▶ _Exercise brief_: Extract the text of every row below exactly as it appears, leaving out the pictures.

▶ _Listing_:
═══

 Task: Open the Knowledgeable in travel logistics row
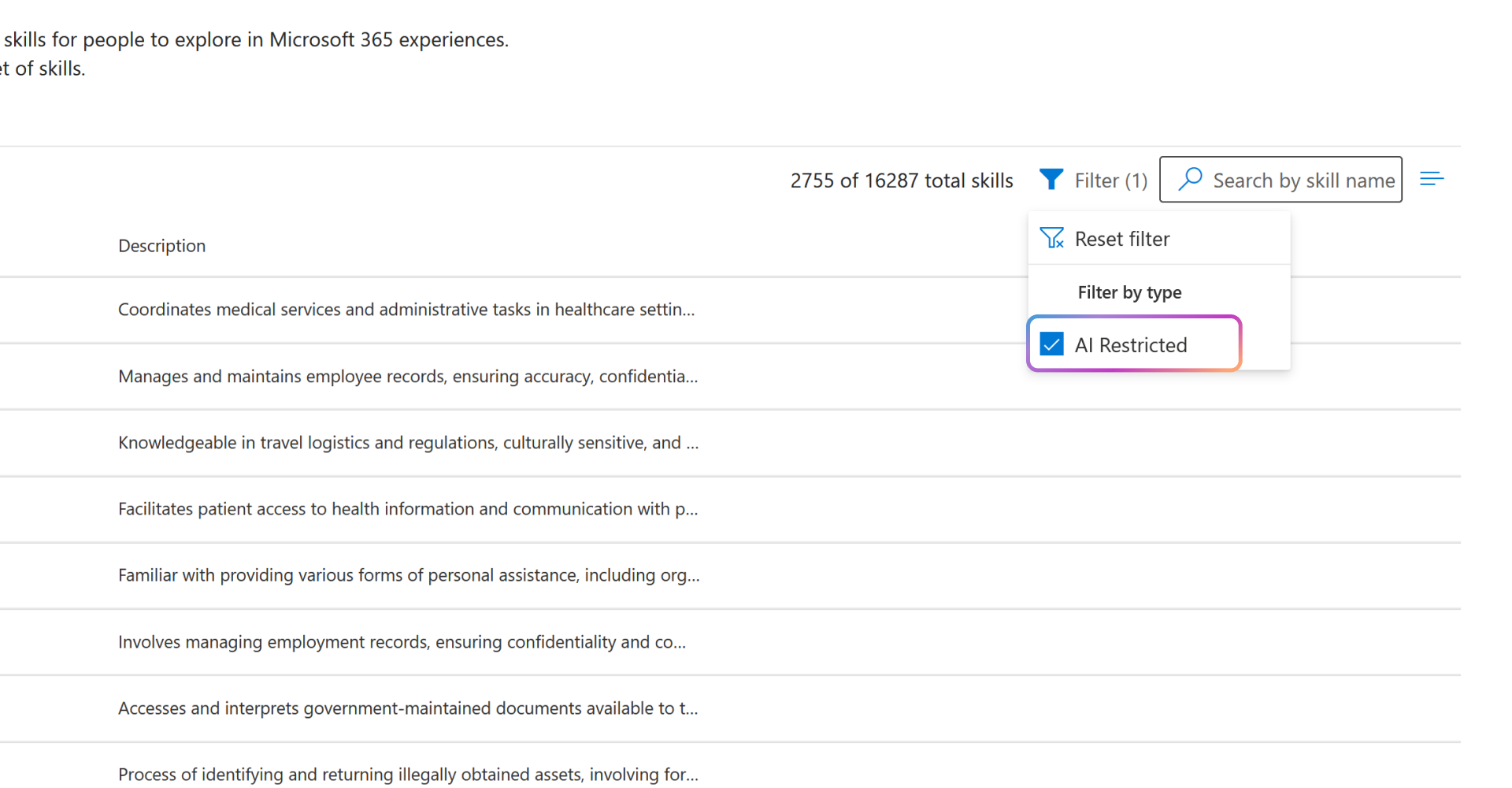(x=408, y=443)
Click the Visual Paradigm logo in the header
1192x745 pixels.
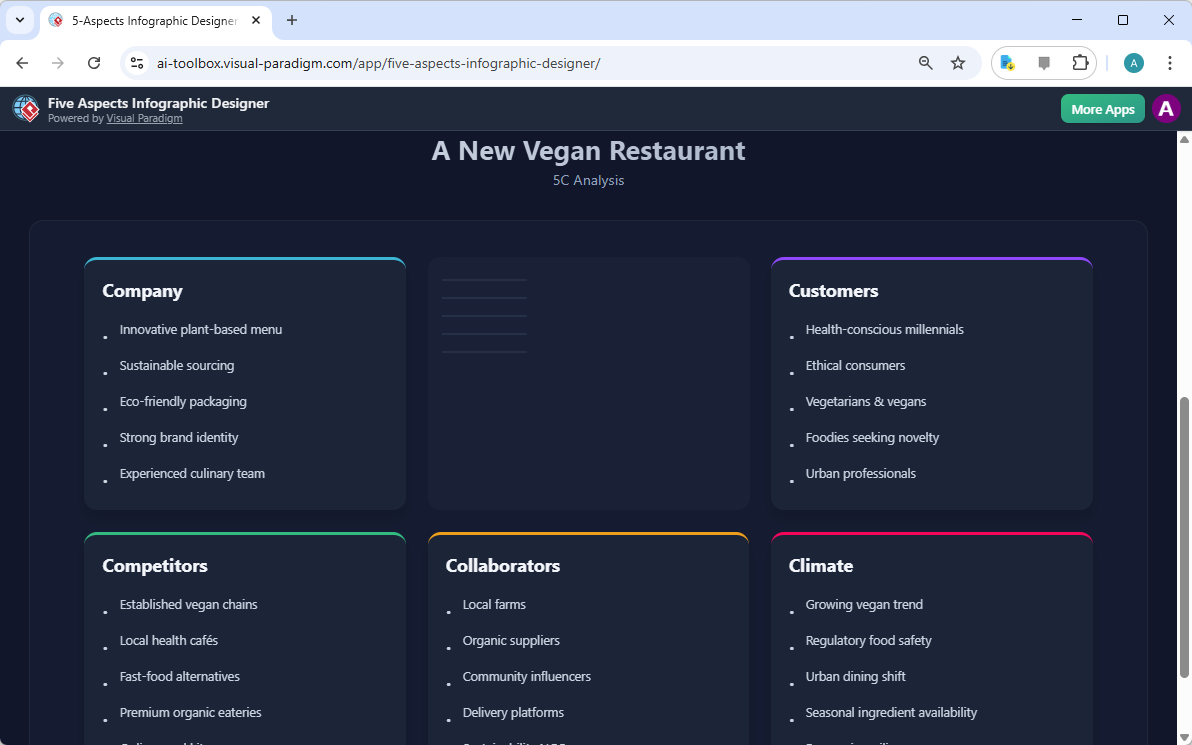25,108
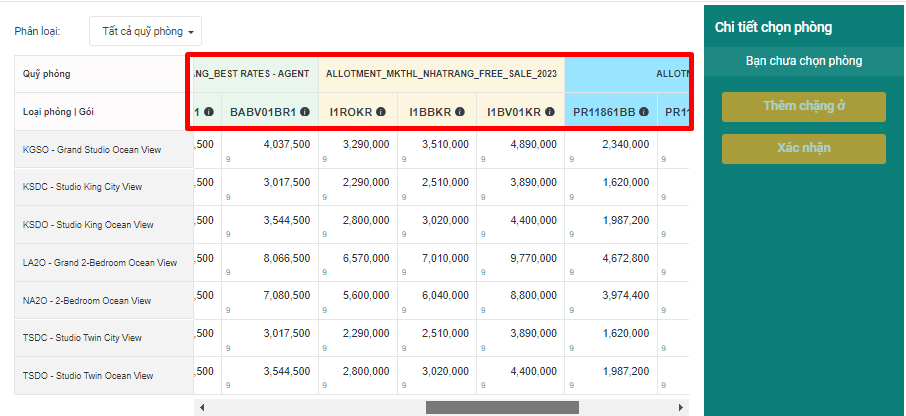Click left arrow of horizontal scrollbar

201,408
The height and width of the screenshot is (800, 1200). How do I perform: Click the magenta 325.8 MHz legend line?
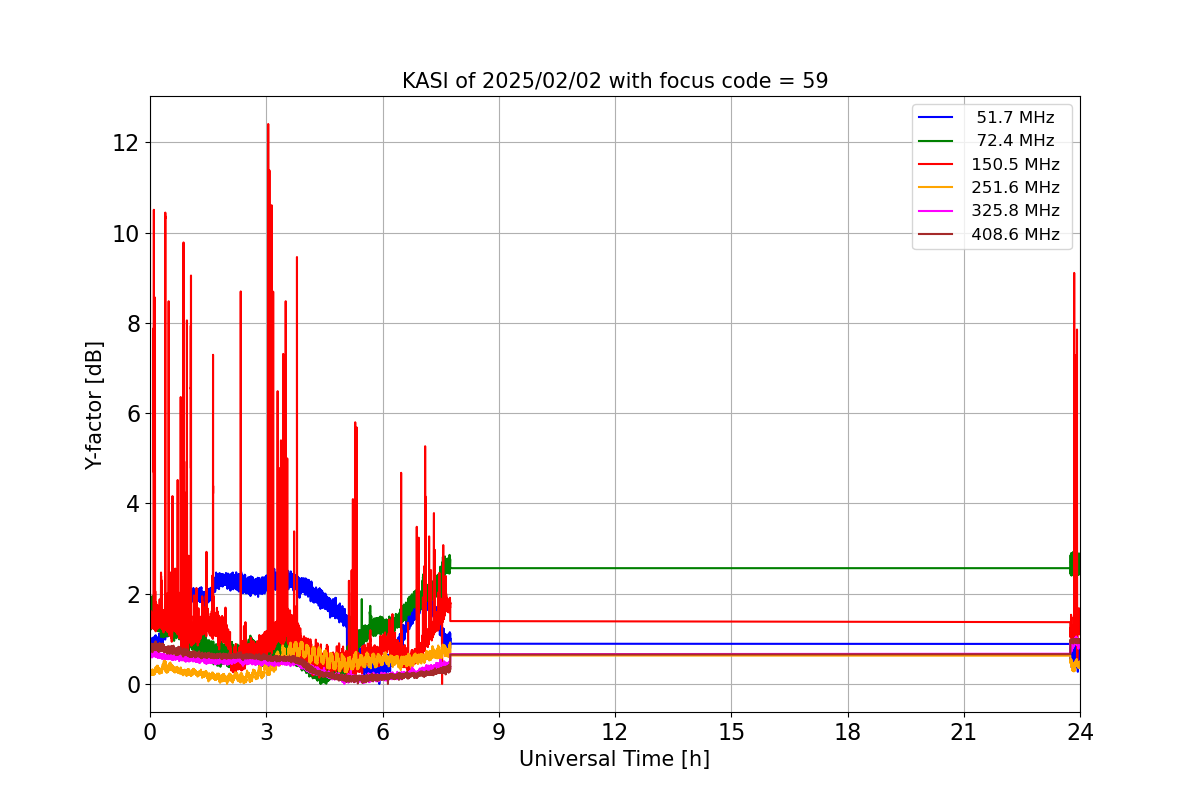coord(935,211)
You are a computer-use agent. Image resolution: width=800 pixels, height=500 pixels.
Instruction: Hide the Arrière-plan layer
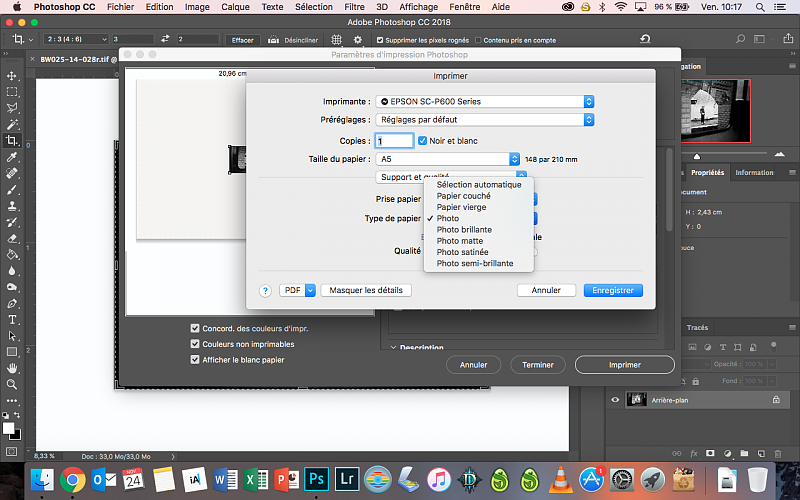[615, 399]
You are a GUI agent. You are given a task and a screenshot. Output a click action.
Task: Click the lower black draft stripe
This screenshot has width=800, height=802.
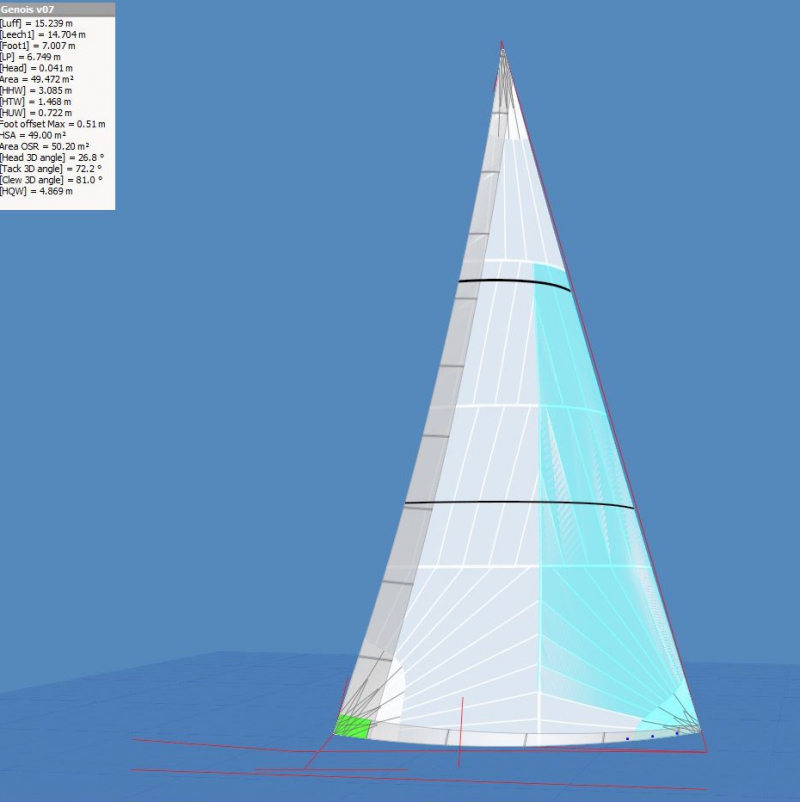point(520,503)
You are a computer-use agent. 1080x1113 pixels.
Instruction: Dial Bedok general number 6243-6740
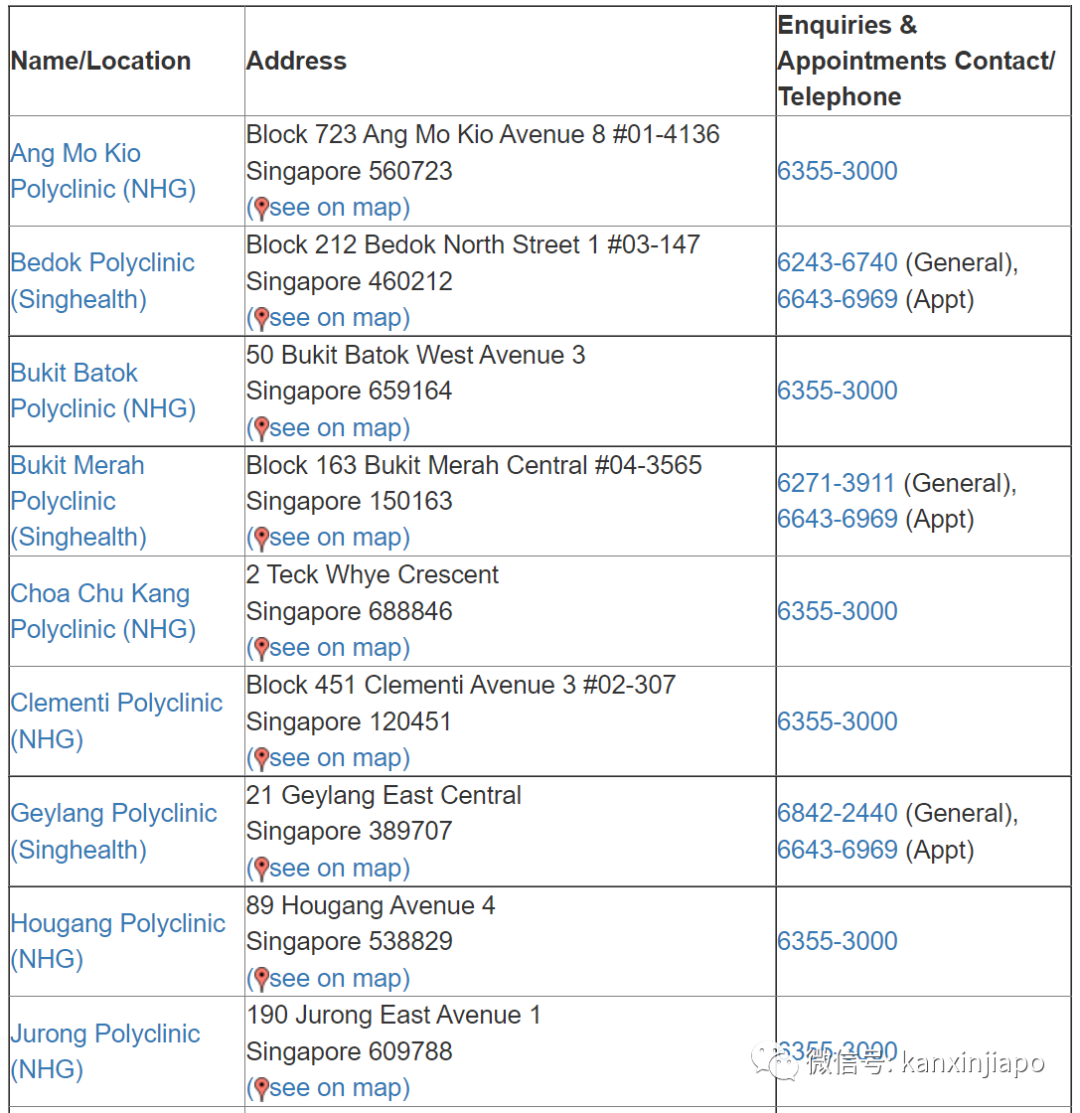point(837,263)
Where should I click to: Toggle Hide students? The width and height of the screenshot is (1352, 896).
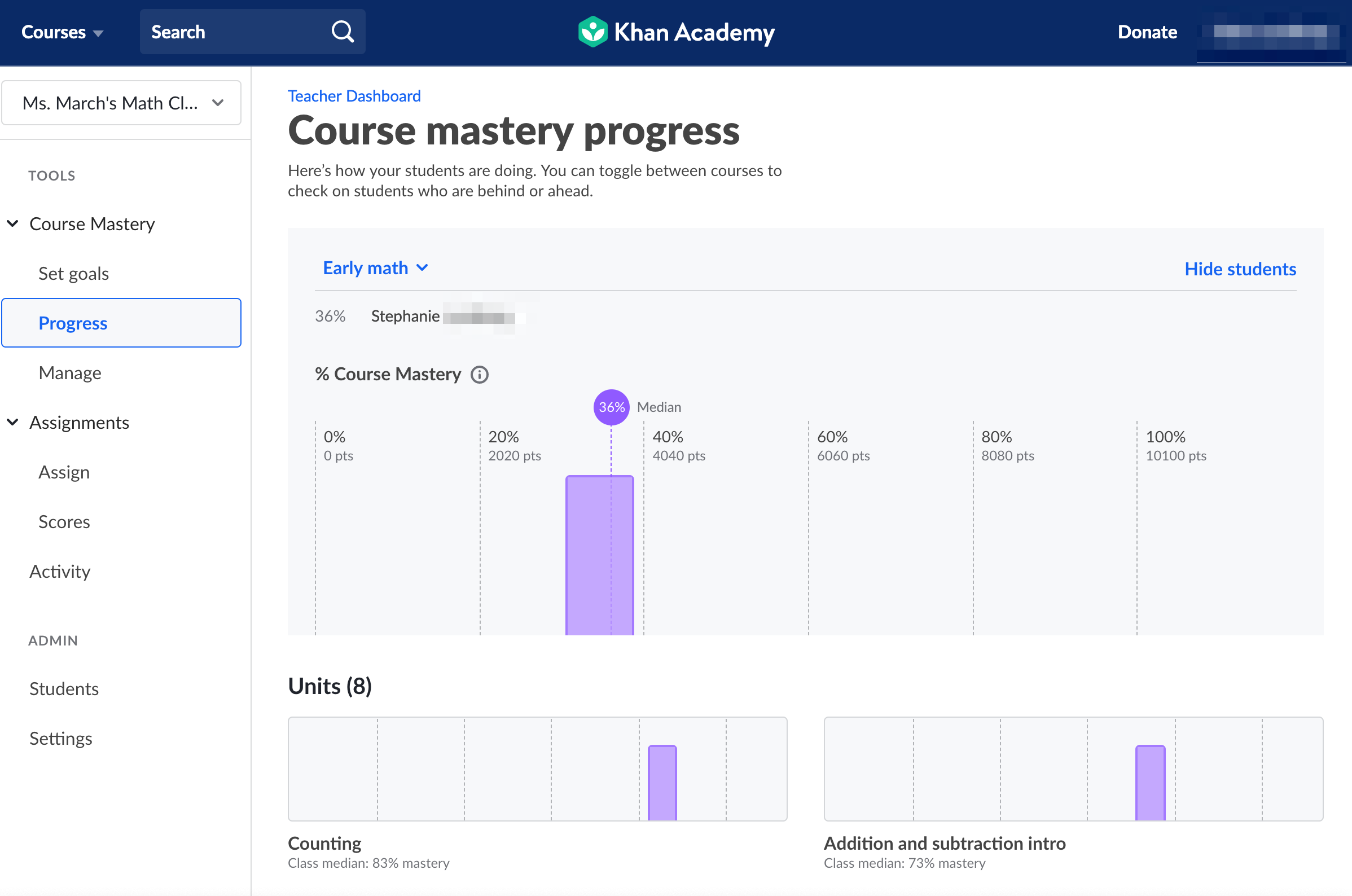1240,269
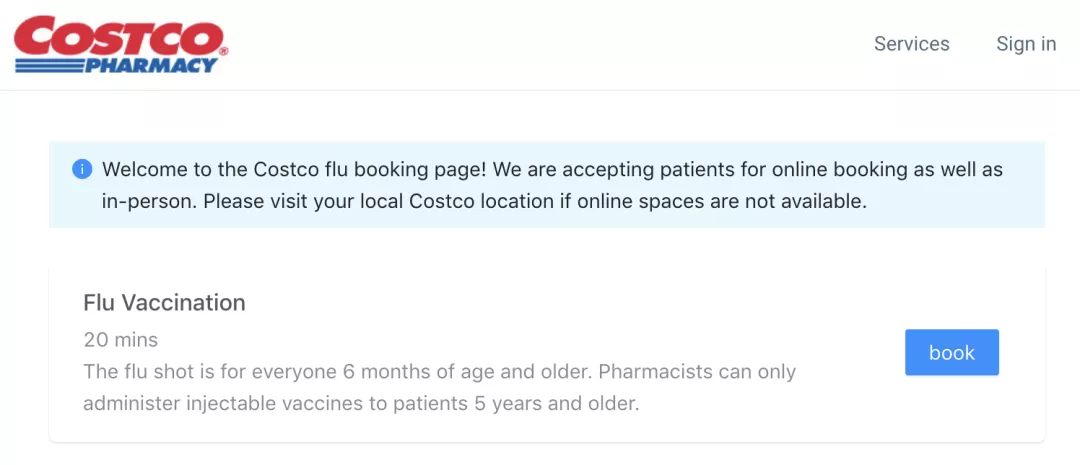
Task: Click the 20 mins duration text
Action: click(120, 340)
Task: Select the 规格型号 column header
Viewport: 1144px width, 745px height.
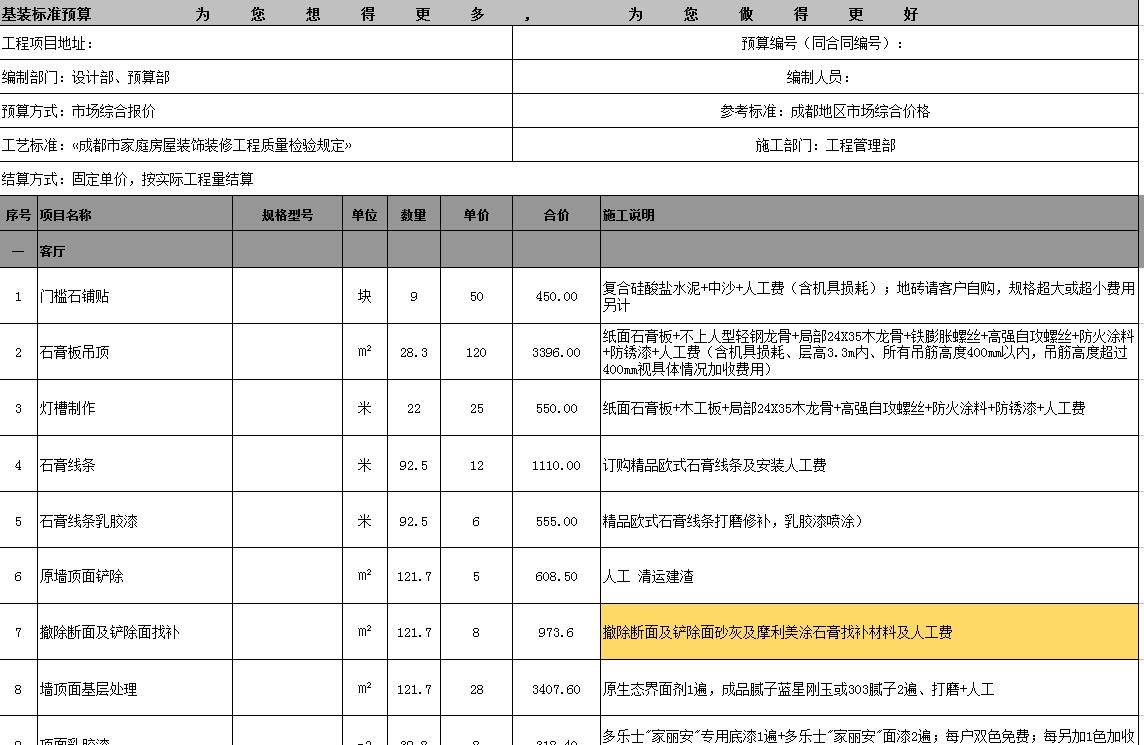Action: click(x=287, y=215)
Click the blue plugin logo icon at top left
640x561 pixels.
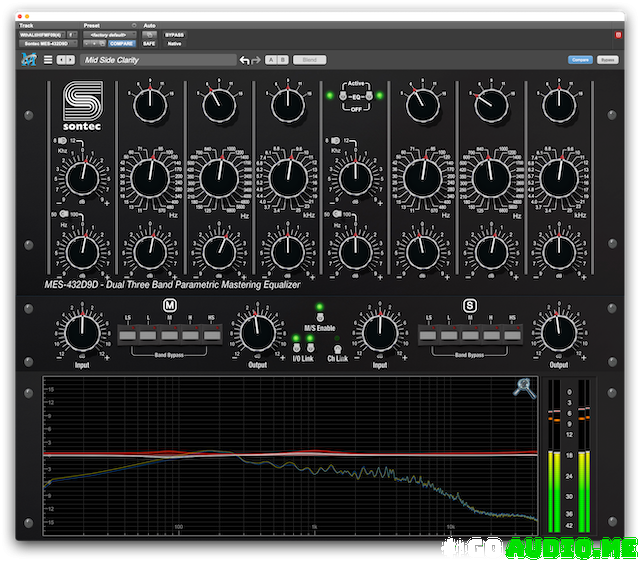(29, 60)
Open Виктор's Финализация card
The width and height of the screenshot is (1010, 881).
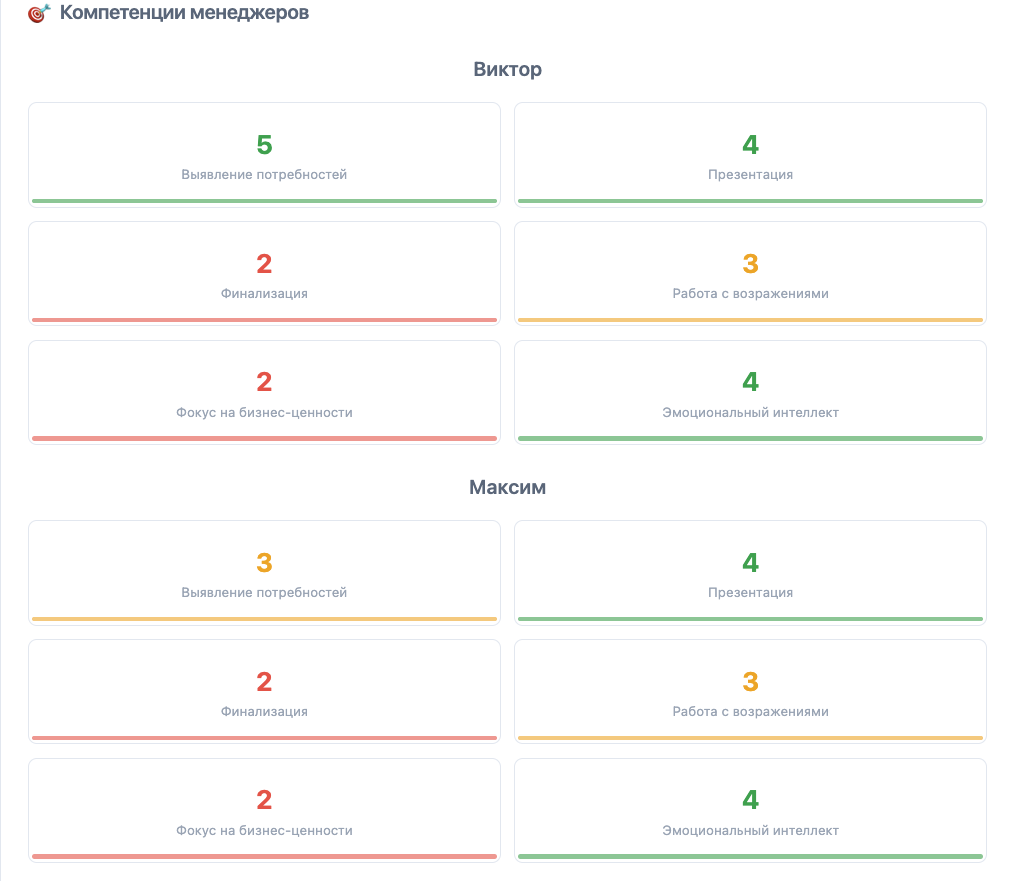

═══

▶ _Solution to the exercise_:
 Task: Open the Knowledgeable in travel logistics row
(x=408, y=443)
Click the Visual Paradigm logo in the header
1192x745 pixels.
25,108
Click left arrow of horizontal scrollbar

201,408
The height and width of the screenshot is (800, 1200). How do I perform: Click the magenta 325.8 MHz legend line?
coord(935,211)
You are a computer-use agent. Image resolution: width=800 pixels, height=500 pixels.
Instruction: Hide the Arrière-plan layer
[615, 399]
You are a GUI agent. You are given a task and a screenshot. Output a click action.
Task: Click the lower black draft stripe
This screenshot has width=800, height=802.
point(520,503)
You are a computer-use agent. 1080x1113 pixels.
Instruction: Dial Bedok general number 6243-6740
point(837,263)
Where should I click to: Toggle Hide students? The width and height of the screenshot is (1352, 896).
1240,269
Task: Click the 20 mins duration text
Action: click(120, 340)
Task: Select the 规格型号 column header
Viewport: 1144px width, 745px height.
Action: click(x=287, y=215)
Click the blue plugin logo icon at top left
640x561 pixels.
(29, 60)
Open Виктор's Финализация card
The width and height of the screenshot is (1010, 881).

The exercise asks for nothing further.